Vu les ravages causés par l’effondrement du système financier, il est clair qu’il faut améliorer la réglementation financière, la structure du capital, la liquidité et les normes de contrôle, a indiqué M. Zoellick. « Mais méfions-nous des conséquences indésirable ! », a-t-il ajouté. « Il faut se garder d’aggraver la situation en encourageant le protectionnisme financier ou en restreignant injustement l’accès des pauvres aux services financiers. Une réglementation élaborée à Bruxelles, Londres, Paris ou Washington peut donner de bons résultats dans le cas des grandes banques du monde développé, mais qu’en est-il des banques plus petites, qu’elles se trouvent dans les pays développés ou en développement?».

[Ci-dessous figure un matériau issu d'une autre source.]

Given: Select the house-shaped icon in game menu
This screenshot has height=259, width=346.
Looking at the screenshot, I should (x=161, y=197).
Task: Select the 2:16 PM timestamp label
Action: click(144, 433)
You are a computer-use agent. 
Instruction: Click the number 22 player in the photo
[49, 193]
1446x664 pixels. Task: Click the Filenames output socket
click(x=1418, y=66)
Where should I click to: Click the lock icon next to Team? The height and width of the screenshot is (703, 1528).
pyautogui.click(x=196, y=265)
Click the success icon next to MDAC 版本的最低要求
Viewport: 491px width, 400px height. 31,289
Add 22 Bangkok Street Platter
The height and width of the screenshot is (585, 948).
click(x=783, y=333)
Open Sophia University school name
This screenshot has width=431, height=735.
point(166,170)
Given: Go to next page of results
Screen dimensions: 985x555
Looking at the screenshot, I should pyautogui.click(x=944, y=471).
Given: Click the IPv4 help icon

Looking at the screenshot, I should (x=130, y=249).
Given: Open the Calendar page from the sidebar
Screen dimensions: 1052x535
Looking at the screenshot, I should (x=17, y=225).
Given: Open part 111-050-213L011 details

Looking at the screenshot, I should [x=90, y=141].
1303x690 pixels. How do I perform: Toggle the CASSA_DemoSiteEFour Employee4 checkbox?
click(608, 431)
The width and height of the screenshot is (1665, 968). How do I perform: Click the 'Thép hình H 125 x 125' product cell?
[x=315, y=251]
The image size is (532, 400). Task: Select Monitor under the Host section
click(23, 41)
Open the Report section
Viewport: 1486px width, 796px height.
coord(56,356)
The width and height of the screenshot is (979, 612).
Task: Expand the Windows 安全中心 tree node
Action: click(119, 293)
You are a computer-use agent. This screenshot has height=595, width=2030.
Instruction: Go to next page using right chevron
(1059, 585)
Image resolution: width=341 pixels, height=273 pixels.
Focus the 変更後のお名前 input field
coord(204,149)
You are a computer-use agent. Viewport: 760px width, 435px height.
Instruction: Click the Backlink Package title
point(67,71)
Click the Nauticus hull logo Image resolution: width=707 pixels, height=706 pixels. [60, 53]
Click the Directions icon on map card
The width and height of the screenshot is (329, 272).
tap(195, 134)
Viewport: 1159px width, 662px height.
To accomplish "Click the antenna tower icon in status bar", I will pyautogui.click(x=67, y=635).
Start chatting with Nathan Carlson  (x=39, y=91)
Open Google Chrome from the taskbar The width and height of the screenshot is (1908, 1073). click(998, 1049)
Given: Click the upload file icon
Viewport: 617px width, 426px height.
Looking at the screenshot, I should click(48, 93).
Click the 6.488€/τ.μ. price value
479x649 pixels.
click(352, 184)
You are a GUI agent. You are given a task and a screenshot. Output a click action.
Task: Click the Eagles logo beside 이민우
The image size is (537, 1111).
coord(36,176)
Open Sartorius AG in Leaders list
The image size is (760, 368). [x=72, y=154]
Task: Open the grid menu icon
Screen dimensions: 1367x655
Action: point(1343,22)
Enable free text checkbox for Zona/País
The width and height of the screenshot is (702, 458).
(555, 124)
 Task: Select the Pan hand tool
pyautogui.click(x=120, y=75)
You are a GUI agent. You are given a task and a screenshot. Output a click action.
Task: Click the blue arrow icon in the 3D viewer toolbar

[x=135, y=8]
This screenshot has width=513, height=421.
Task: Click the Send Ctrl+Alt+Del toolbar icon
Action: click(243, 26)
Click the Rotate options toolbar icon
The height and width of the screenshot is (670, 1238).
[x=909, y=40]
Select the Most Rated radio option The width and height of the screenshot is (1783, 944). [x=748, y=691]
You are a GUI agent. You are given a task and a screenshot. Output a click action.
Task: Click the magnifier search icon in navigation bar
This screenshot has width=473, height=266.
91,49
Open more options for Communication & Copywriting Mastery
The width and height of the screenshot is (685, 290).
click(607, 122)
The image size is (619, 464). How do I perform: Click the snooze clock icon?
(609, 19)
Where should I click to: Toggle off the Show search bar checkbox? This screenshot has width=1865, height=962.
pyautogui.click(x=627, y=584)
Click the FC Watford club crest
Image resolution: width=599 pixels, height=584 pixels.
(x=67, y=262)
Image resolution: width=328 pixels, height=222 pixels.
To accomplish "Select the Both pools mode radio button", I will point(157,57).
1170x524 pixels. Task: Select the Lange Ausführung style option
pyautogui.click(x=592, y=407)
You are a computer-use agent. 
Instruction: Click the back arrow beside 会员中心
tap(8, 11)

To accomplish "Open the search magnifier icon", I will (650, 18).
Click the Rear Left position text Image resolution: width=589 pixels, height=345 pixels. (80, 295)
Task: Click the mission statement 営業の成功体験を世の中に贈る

Le changement climatique pose un autre défi, car des solutions toutes faites imposées par les pays développés seront inefficaces dans les pays en développement, a expliqué M. Zoellick. « Les mesures de lutte contre les changements climatiques peuvent aller de pair avec la croissance et inciter les pays en développement à se rallier à un modèle sobre en carbone – mais à condition qu’elles ne leur lient pas les mains. » a-t-il précisé. « Les pays en développement ont besoin d’aide et de moyens financiers pour investir dans une croissance plus propre. Pas moins de 1,6 milliard de personnes sont privées d’accès à l’électricité. Le défi à relever est de faciliter l’évolution vers des sources d’énergie moins polluantes sans compromettre l’accès, la productivité et la croissance nécessaires pour arracher des centaines de millions de personnes à la pauvreté. »

La réponse aux crises est un troisième domaine dans lequel les idées anciennes ne s’appliquent plus et où les intérêts des pays en développement doivent être davantage pris en considération. « Dans un monde en mutation, le danger est que les pays développés privilégient les réunions au sommet consacrées aux systèmes financiers ou qu’ils se focalisent sur les problèmes de gestion de pays développés comme la Grèce », a déclaré M. Zoellick. « Prêter l’oreille aux problèmes des pays en développement n’est plus une simple question de charité ou de solidarité : il y va de notre propre intérêt. Ces pays sont aujourd’hui des moteurs de croissance et des importateurs de biens d’équipement et de services produits par les pays développés. »

L’évolution de l’économie mondiale et du système multilatéral a des conséquences importantes pour la Banque mondiale, a déclaré M. Zoellick. Le développement se décline aujourd’hui en plusieurs axes - Nord-Sud, mais aussi Sud-Sud et Sud-Nord. La Banque mondiale doit poursuivre une politique de réforme permanente pour s’adapter rapidement au changement afin de mieux répondre aux besoins des pauvres dans les pays en développement. À ses réunions de printemps, l’institution compte annoncer sa décision d’accorder un minimum de 47% des droits de vote aux pays en développement et de procéder à une augmentation de capital - la première depuis plus de 20 ans - pour consolider une situation financière qui lui a permis de fournir plus de 100 milliards de dollars d’aide financière depuis juillet 2008. Elle compte également élargir l’accès à l’information et améliorer ses politiques de prêt dans le cadre du programme de réforme le plus ambitieux de toute son histoire.